“Maybe we are getting to know who our friends really are (in the world),” said External Affairs Minister (EAM) Subrahmanyam Jaishankar while answering question on the international criticism to the Indian government’s recent policy decisions, including the controversial Citizenship Amendment Act (CAA).
The minister was talking at the Global Business Summit in New Delhi on Saturday, 7 March. When he was asked, in reference to criticism from Iran’s Ayatollah Khamenei and the US Democrats, if India is losing friends because India has not been able to explain itself (on its policies), then Jaishankar said.
“It is a kind of geopolitical assessment, that there was time that India was very defensive. Our capabilities were less, our threats were more, our risks were higher. So, we adopted a policy of managing the world but staying away. We can’t do that anymore. As we get more capable as our confidence level goes; as our interest in the world goes, as their interest in us goes, we have to do the management in a different way.”
What Khamenei and US Democrats Say?
The question posed to the EAM was in reference to a statement Ayatollah Khamenei of Iran issued against new Citizenship Amendment Act.
“The hearts of Muslims all over the world are grieving over the massacre of Muslims in India. The Government of India should confront extremist Hindus and their parties and stop the massacre of Muslims in order to prevent India’s isolation from the world of Islam,” wrote Khamenei in a statement.
Similarly, Democratic presidential candidate Sen. Bernie Sanders had claimed that the recent the violence over CAA in Delhi was targeted specifically at a particular community. In a tweet he wrote:
On the International Perception of CAA
When asked if the international perception on CAA was due to the government’s inability to explain itself, Jaishankar pointed fingers at the media and said: “There are sections of the world outside the media. I engage governments. I was in Brussels, I had 27 foreign ministers in a room to whom I was talking. Point we make on CAA is that it can't be anybody's case that a Government and Parliament doesn't have the right to set terms of citizenship.”
India has tried to reduce the large number of stateless people we have in this country, he said:
“Everybody (countries) when they look at citizenship has a context. Show me a country in the world which says everybody is welcome. Nobody does that.”

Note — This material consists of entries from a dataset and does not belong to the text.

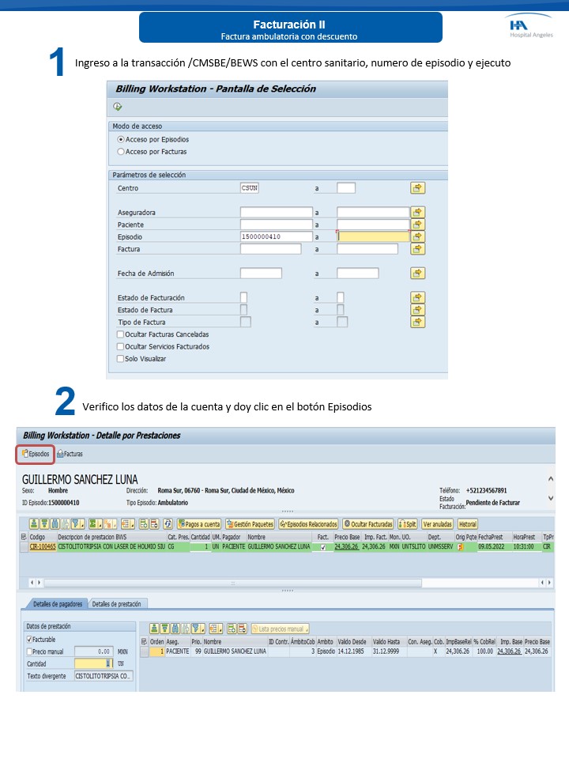Open multiple selection for Tipo de Factura
569x759 pixels.
(x=417, y=323)
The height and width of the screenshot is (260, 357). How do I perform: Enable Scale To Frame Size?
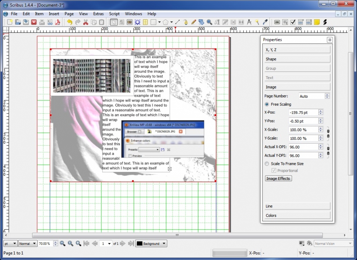tap(267, 163)
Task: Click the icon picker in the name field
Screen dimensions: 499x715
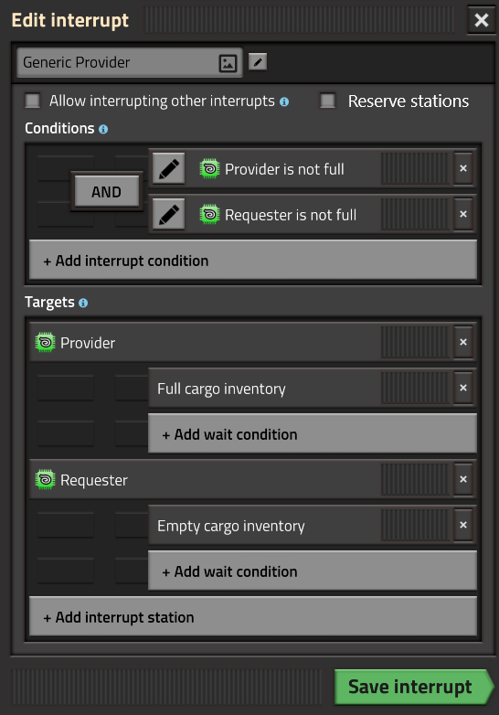Action: [228, 63]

On UNHCR Acting Against CAA
“She has been wrong before. I will give you an example. I have seen reports on J&K by the same body how carefully they skirt around the cross-border terror problem as if it’s nothing to do with country next door. We understand where they are coming from and how they have handled these issues in the past,” he said when asked about how United Nations Human Rights Council’s director Elisabeth Tichy-Fisslberger who doesn’t agree with his stand on CAA.